Pratique sensuelle du monde, la littérature, qui relève autant du secret que de l’intime, du désir que de ses contraintes, de la folie que de l’amour, s’avère vite plus vraie que la réalité. Conjuguant le verbe à la beauté, la peur à la magie, la chair à l’inconnaissable, elle transporte, transforme, transcende. Grâce à elle, on se rend très vite compte que rien n’est absolument ce qu’il semble être, que le réel ne se limite pas à ce que nous avons l’habitude de percevoir, que le fictif, qu’on assimile trop spontanément au faux, n’est peut-être que la forme que prend ce qui ne peut pas se dire autrement.

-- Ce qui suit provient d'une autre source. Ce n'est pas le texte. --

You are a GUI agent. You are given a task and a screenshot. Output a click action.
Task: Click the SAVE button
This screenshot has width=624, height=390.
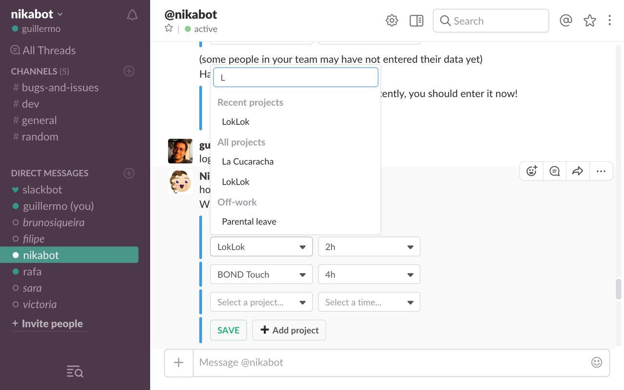[228, 330]
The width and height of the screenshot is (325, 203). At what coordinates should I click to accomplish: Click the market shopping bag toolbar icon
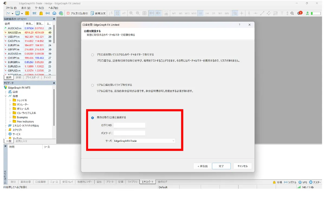click(x=41, y=13)

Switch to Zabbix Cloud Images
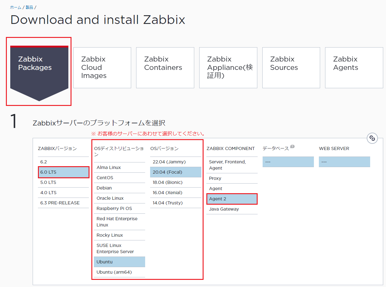pyautogui.click(x=102, y=68)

Mais, pour être la matrice de tous les éveils, de tous les plaisirs, de toutes les métamorphoses, la littérature est d’abord ce qui s’écrit. D’où ce Supplément aux mensonges d’Hilda qui, venant, entre autres, après Iris (Gallimard, 1991) et Roman écrit à la main (idem, 1999), illustre le plaisir que ne cesse de prendre Thierry Laget à lire et à écrire des romans.
Sur fond de peinture des années Mitterrand, et s’inscrivant au cœur d’échos qui semblent venus de l’Histoire du chevalier des Grieux et de Manon Lescaut, des Liaisons dangereuses ou encore de Roméo et Juliette, voici un roman plein d’inventivité et de drôlerie, multipliant les points de vue, jouant, et se jouant, des alliances toujours troubles entre réel et fictif. Du choc des altérités et des inévitables courts-circuits entre rêve et réalité, il fait la matière première de quarante chapitres endiablés.

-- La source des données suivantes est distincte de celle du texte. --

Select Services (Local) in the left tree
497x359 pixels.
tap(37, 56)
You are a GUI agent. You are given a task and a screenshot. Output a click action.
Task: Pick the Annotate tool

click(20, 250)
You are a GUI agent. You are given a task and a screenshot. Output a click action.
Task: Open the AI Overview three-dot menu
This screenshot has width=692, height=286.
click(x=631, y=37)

Utilisant toute la plasticité du genre romanesque, usant avec ironie d’un sens subtil du recyclage, mélangeant les styles et se moquant de toutes les orthodoxies, Thierry Laget s’en donne à cœur joie. Tout le roman gravite autour du personnage d’Hilda, débarquant à Paris, depuis sa lointaine république « bananière », pour des raisons qui ne cessent de varier au fil des épisodes. Est-ce par amour pour notre démocratie et passion pour François Mitterrand ? Pour fuir un mari jaloux et chef redouté de la police ? Parce qu’elle lui préfère un boxeur dont les héroïques défaites ont fait la gloire ? Qu’importe, finalement ! Reflets de l’infinité des existences possibles, les mensonges d’Hilda, dans un monde livré au pur miroitement des signes, n’ont sans doute d’autre but que de nous rappeler, sur un mode jubilatoire, quelques évidences par trop occultées aujourd’hui. Comme de se souvenir que la vérité est bien trop souvent mortelle pour être prise trop au sérieux ; qu’on ne saurait vivre sans la ruse du masque ; qu’on ne raconte sans doute pas des histoires pour être cru, mais pour goûter un peu à ce monde « où les actions humaines ne sont pas jugées en fonction de leur utilité ou de leur fermeté, mais, comme elles devraient toujours l’être, pesées au trébuchet de la grâce, de la fragilité ».

Thierry Laget
À des dieux inconnus
Gallimard
153 pages, 15
Supplément aux mensonges d’Hilda
Gallimard
230 pages, 17

Un mur nommé désir Par Richard Blin
Le Matricule des Anges n°44 , mai 2003.